> **Aim**
Print each of the following rows verbatim, leaving out nothing and changing nothing.

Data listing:
** start **

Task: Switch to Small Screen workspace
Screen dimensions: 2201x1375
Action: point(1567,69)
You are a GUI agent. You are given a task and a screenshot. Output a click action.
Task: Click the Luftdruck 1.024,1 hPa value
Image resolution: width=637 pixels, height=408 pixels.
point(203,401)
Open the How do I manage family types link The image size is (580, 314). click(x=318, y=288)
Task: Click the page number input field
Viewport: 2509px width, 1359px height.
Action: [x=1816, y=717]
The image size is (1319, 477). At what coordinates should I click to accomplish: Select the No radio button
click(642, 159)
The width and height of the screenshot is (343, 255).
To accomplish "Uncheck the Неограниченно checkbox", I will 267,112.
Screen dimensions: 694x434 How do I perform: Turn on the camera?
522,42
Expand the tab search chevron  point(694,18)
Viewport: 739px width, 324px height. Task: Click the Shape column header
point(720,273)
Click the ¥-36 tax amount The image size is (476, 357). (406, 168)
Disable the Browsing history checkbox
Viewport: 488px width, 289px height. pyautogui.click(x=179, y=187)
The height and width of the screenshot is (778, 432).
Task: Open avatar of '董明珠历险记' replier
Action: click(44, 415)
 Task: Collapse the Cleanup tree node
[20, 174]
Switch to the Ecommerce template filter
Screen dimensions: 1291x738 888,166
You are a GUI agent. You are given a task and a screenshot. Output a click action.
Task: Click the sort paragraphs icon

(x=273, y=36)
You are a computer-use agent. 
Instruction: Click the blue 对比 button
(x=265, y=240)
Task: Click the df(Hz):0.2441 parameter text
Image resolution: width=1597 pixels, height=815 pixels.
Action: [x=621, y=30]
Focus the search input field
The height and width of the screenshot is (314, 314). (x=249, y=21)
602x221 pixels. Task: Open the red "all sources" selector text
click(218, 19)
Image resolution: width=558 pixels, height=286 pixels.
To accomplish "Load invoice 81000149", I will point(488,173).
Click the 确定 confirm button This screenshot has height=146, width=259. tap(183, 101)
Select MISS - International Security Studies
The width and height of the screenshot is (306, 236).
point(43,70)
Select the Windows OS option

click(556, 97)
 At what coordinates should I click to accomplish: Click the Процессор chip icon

** end **

> **Correct response**
Task: Switch to Small Screen workspace
Screen dimensions: 2201x1375
Action: point(1567,69)
You are a GUI agent. You are given a task and a screenshot. Output a click action.
Task: Click the Luftdruck 1.024,1 hPa value
Image resolution: width=637 pixels, height=408 pixels.
point(203,401)
Open the How do I manage family types link The image size is (580, 314). click(x=318, y=288)
Task: Click the page number input field
Viewport: 2509px width, 1359px height.
Action: [x=1816, y=717]
The image size is (1319, 477). At what coordinates should I click to accomplish: Select the No radio button
click(642, 159)
The width and height of the screenshot is (343, 255).
To accomplish "Uncheck the Неограниченно checkbox", I will 267,112.
Screen dimensions: 694x434 How do I perform: Turn on the camera?
522,42
Expand the tab search chevron  point(694,18)
Viewport: 739px width, 324px height. Task: Click the Shape column header
point(720,273)
Click the ¥-36 tax amount The image size is (476, 357). (406, 168)
Disable the Browsing history checkbox
Viewport: 488px width, 289px height. pyautogui.click(x=179, y=187)
The height and width of the screenshot is (778, 432).
Task: Open avatar of '董明珠历险记' replier
Action: click(44, 415)
 Task: Collapse the Cleanup tree node
[20, 174]
Switch to the Ecommerce template filter
Screen dimensions: 1291x738 888,166
You are a GUI agent. You are given a task and a screenshot. Output a click action.
Task: Click the sort paragraphs icon

(x=273, y=36)
You are a computer-use agent. 
Instruction: Click the blue 对比 button
(x=265, y=240)
Task: Click the df(Hz):0.2441 parameter text
Image resolution: width=1597 pixels, height=815 pixels.
Action: [x=621, y=30]
Focus the search input field
The height and width of the screenshot is (314, 314). (x=249, y=21)
602x221 pixels. Task: Open the red "all sources" selector text
click(218, 19)
Image resolution: width=558 pixels, height=286 pixels.
To accomplish "Load invoice 81000149", I will point(488,173).
Click the 确定 confirm button This screenshot has height=146, width=259. tap(183, 101)
Select MISS - International Security Studies
The width and height of the screenshot is (306, 236).
point(43,70)
Select the Windows OS option

click(556, 97)
 At what coordinates should I click to accomplish: Click the Процессор chip icon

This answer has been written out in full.